Work item | Only the text of the records, copied exactly, is wanted; no pictures.

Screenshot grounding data
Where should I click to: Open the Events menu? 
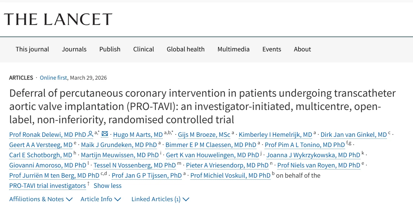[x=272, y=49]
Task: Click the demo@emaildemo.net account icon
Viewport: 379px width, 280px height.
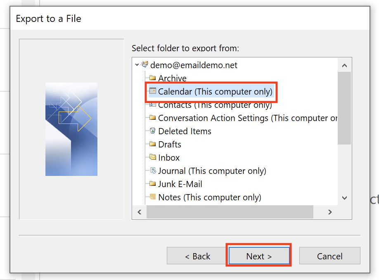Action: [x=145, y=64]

Response for this exercise |
Where should I click to: Open the Events menu? 
[x=272, y=49]
Task: Click the demo@emaildemo.net account icon
Viewport: 379px width, 280px height.
Action: [x=145, y=64]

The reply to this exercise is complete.